Oddali dzieci bezdomnym, aby od nich odpocząć! Maluchy piły wodę z rzeki i grzebały po śmietnikach
Bezdomni dzielili się niewielkimi ilościami jedzenia z porzuconymi dziećmi i czuwali nad nimi, aby nic im się nie stało. W otoczeniu znajdowało się mnóstwo niebezpiecznych przedmiotów, którymi mogliby zrobić sobie krzywdę.

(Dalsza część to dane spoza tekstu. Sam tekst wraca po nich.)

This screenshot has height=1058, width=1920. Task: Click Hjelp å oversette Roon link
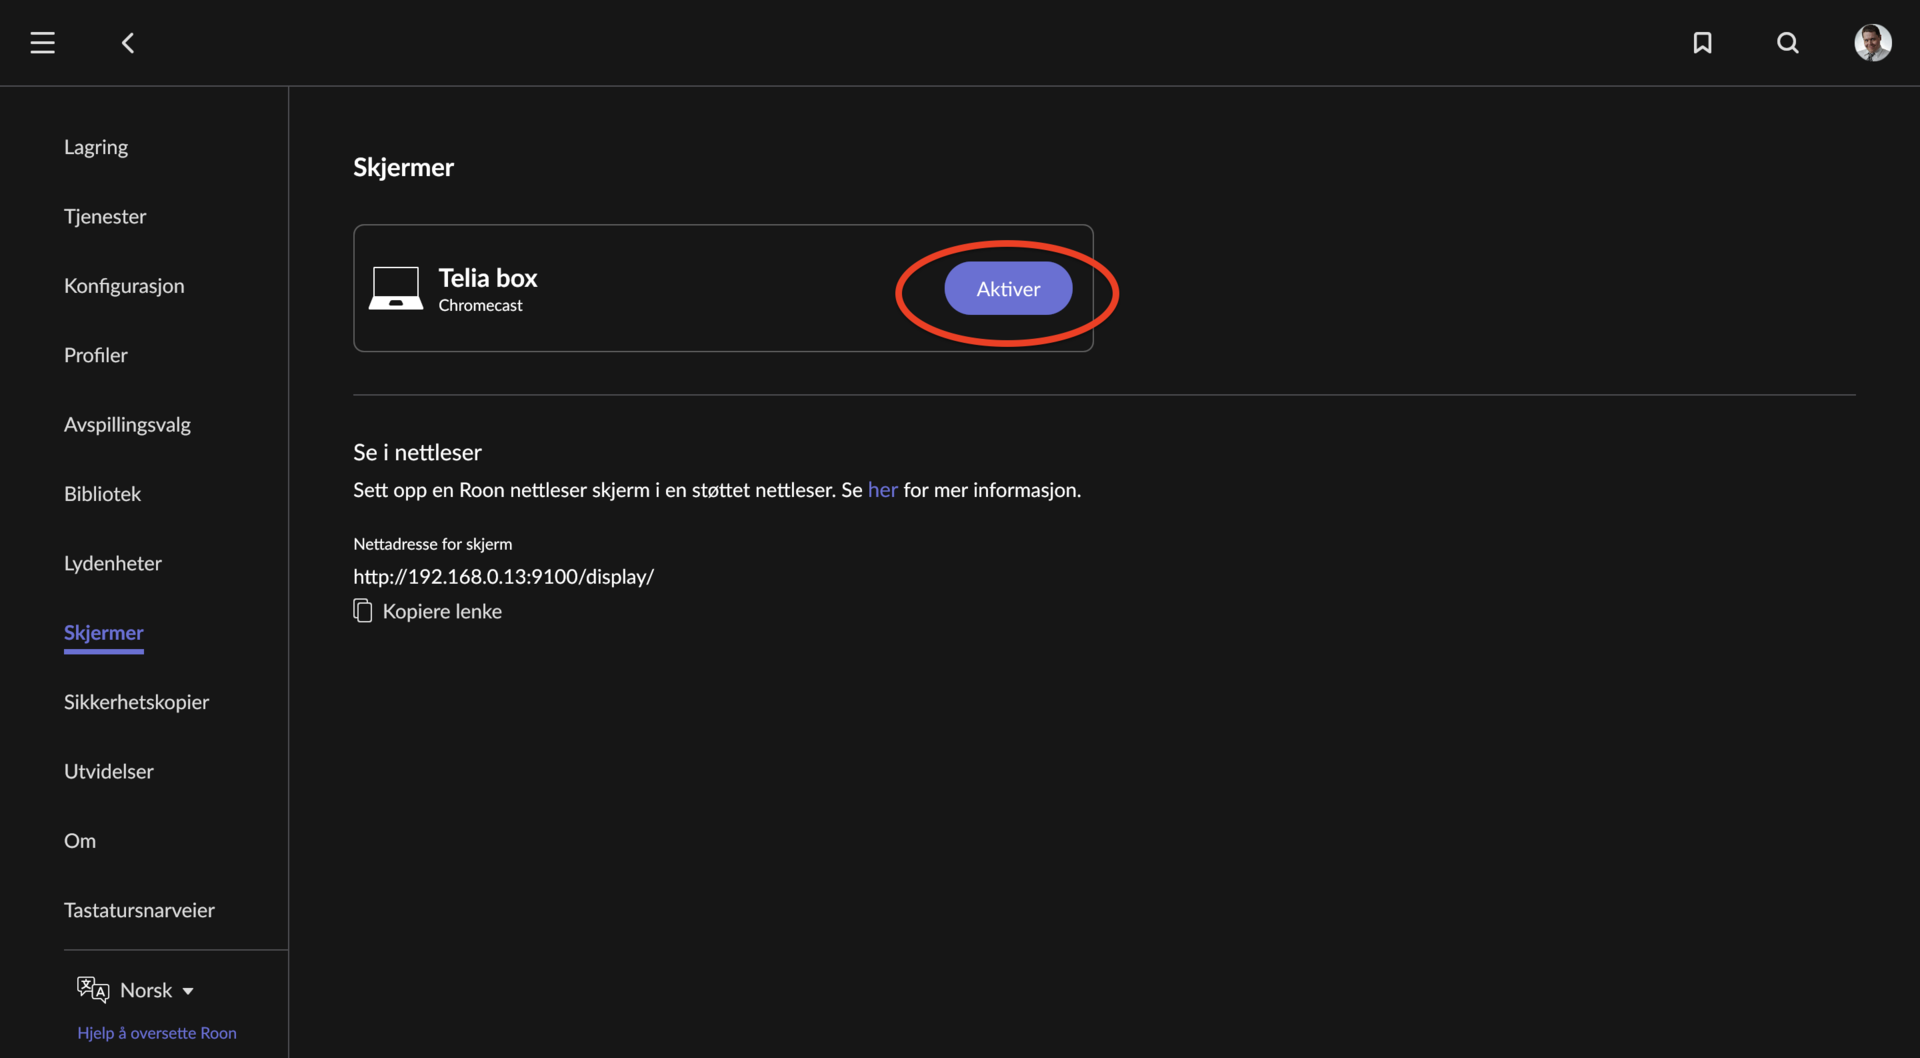point(157,1033)
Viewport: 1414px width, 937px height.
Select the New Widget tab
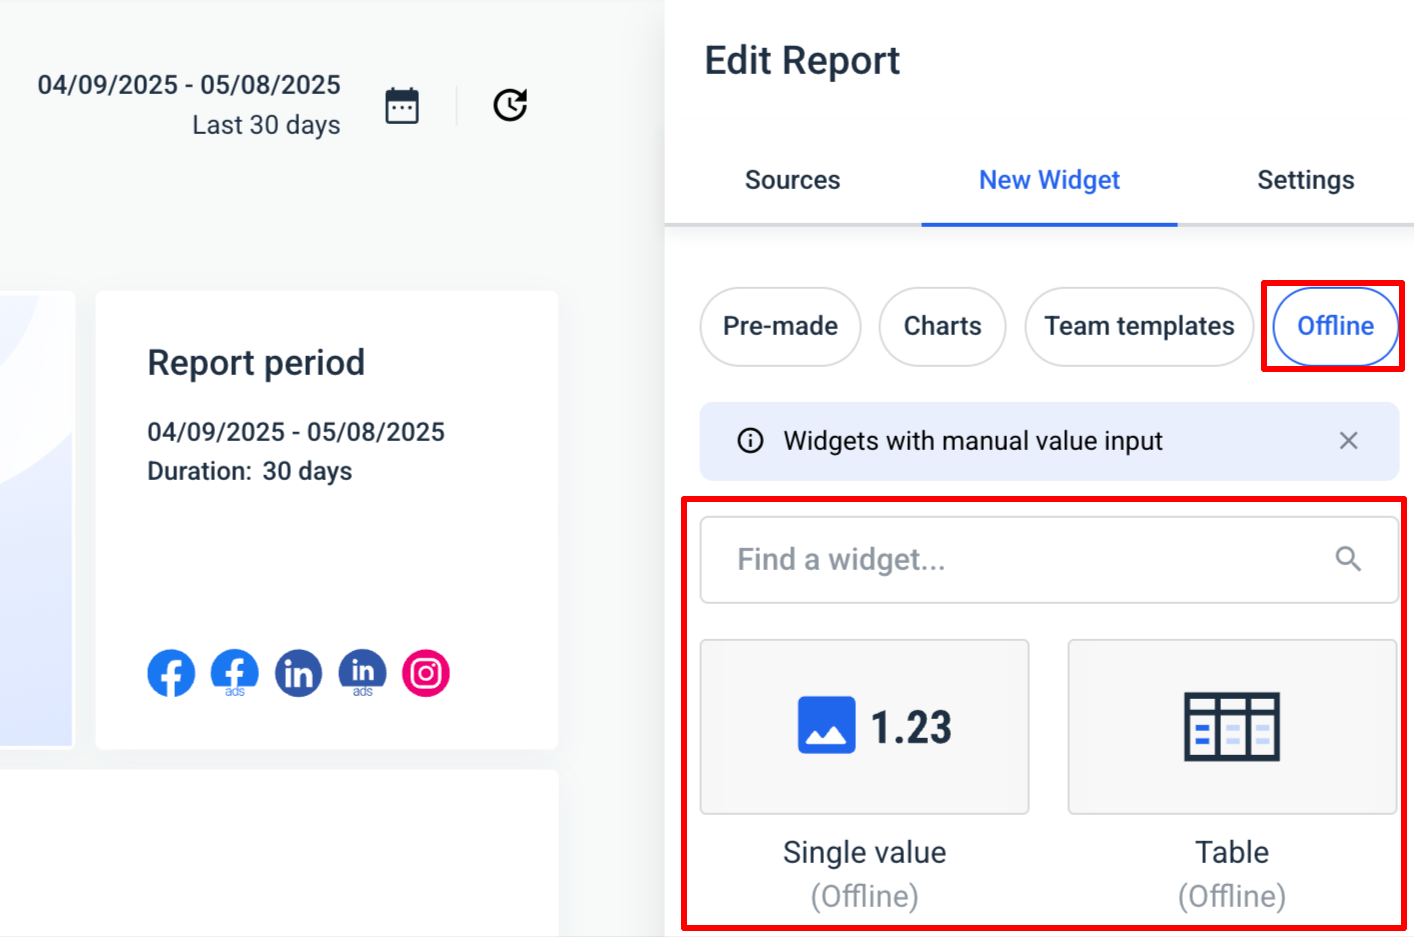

26 sierpnia dzieciakami zainteresowała się Olena Tashevska. Zauważyła je wśród włóczęgów i wydawało się jej to podejrzane, bo zazwyczaj bezdomnym zabiera się dzieci. Natychmiast zadzwoniła po policję.

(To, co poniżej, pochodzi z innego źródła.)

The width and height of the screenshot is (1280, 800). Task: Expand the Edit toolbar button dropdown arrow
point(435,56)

Miałam trochę wolnego czasu. Pojechałam nad Dniepr, aby się poopalać. Wtedy zauważyłam obóz z bezdomnymi. Byłam przerażona, widząc dwóch małych chłopców leżących na brudnych kocach. Byli nadzy i bardzo brudni. Postanowiłam zaalarmować odpowiednie służby — wspomina kobieta.
Na miejsce przybyli funkcjonariusze i karetka pogotowia ratunkowego. Policjanci przesłuchiwali bezdomnych, a ratownicy badali i ubierali dzieci.